## begin
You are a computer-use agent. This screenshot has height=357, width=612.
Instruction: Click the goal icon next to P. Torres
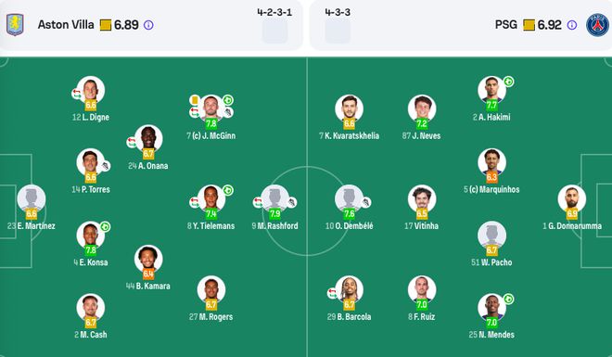[105, 166]
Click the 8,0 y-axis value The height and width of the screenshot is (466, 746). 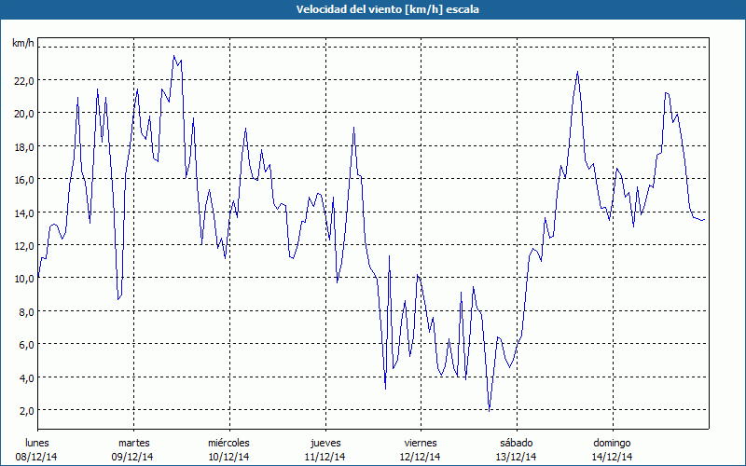[x=25, y=311]
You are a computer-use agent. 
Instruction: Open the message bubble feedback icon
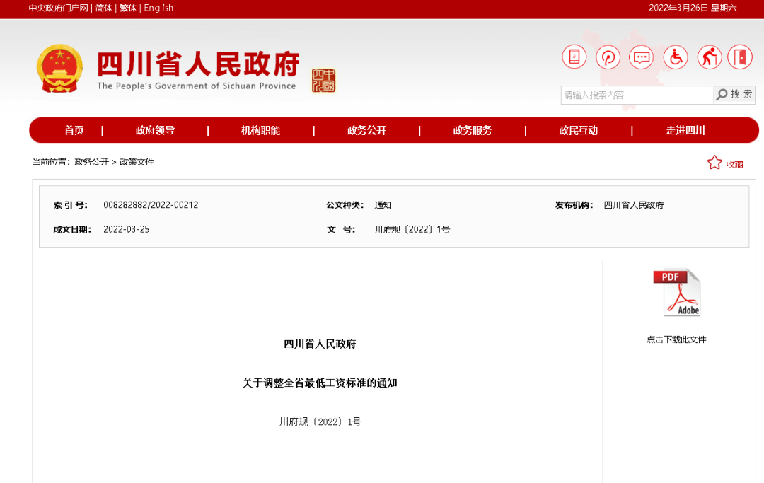pos(642,57)
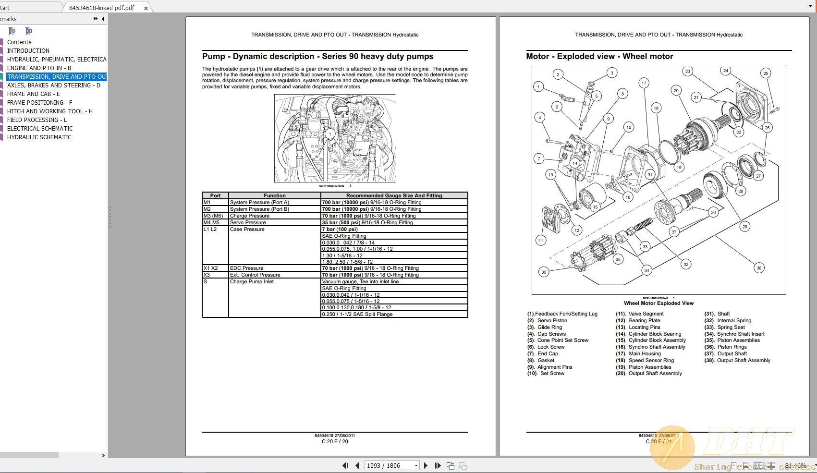Click the jump-to-bookmark icon

coord(28,31)
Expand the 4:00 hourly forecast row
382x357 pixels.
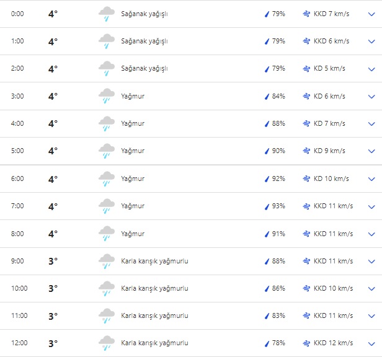click(371, 124)
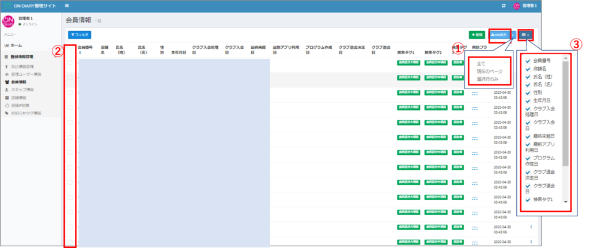Open スタッフ情報 in the sidebar
590x248 pixels.
tap(22, 90)
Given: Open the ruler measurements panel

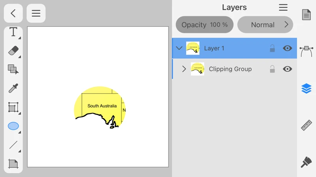Looking at the screenshot, I should coord(306,125).
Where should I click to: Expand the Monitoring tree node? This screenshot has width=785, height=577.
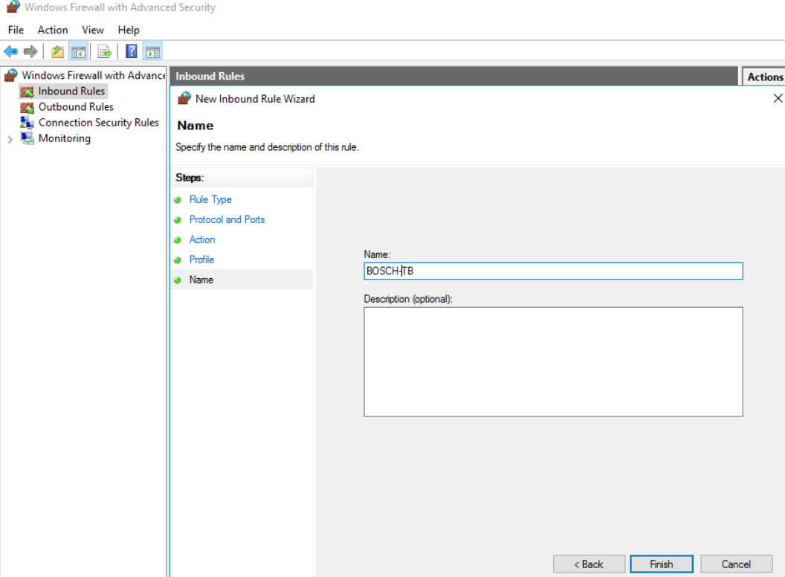(x=10, y=139)
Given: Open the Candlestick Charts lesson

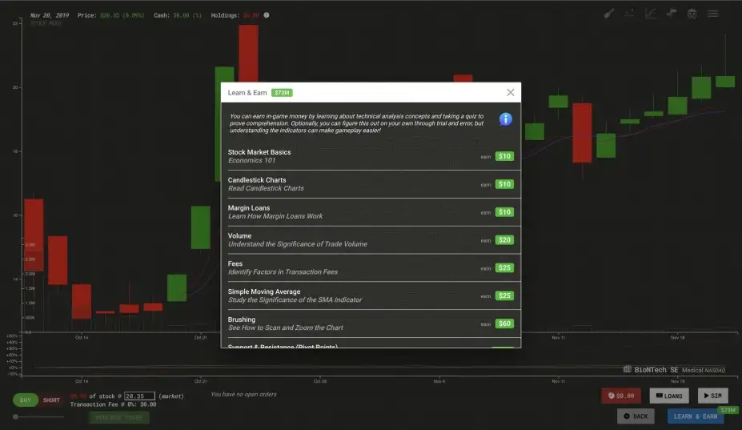Looking at the screenshot, I should 371,184.
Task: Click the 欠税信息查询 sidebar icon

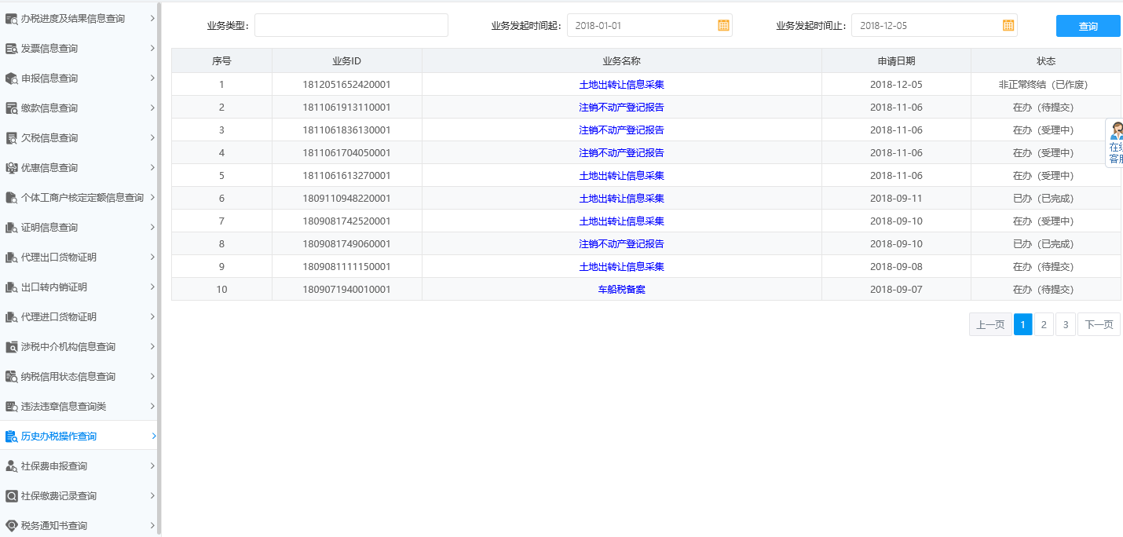Action: point(10,137)
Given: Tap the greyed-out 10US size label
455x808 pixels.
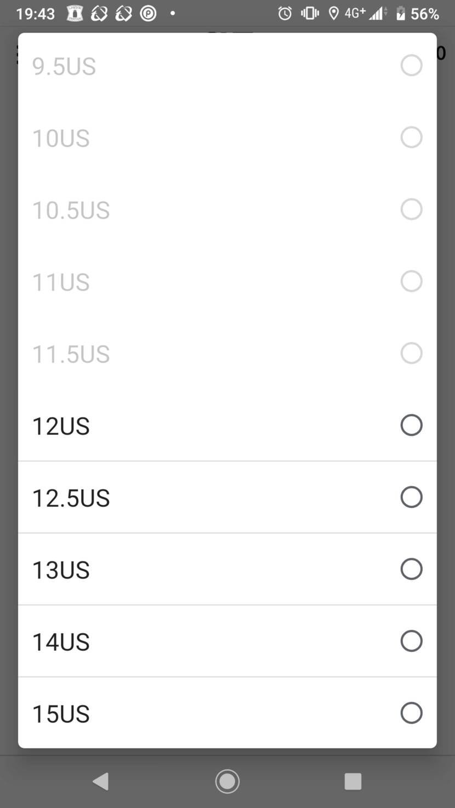Looking at the screenshot, I should tap(61, 138).
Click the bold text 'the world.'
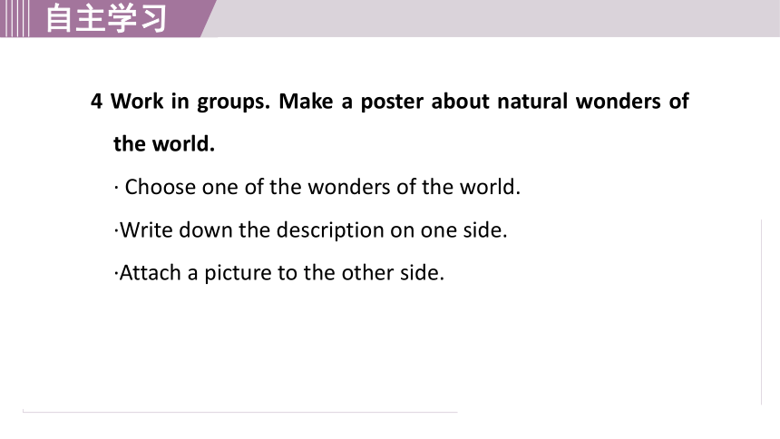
## end
Reproduce word for word the records from the line containing "Expand the 4:00 hourly forecast row" through the end of the records, both ends included, and leave the pictures out of your answer.

Expand the 4:00 hourly forecast row
382x357 pixels.
click(371, 124)
Open スタッフ情報 in the sidebar
590x248 pixels.
tap(22, 90)
Given: Open the ruler measurements panel

Looking at the screenshot, I should coord(306,125).
Where should I click to: Expand the Monitoring tree node? This screenshot has width=785, height=577.
(x=10, y=139)
Given: Open the Candlestick Charts lesson

Looking at the screenshot, I should 371,184.
Task: Click the 欠税信息查询 sidebar icon

Action: point(10,137)
Given: Tap the greyed-out 10US size label
455x808 pixels.
Looking at the screenshot, I should tap(61, 138).
Click the bold text 'the world.'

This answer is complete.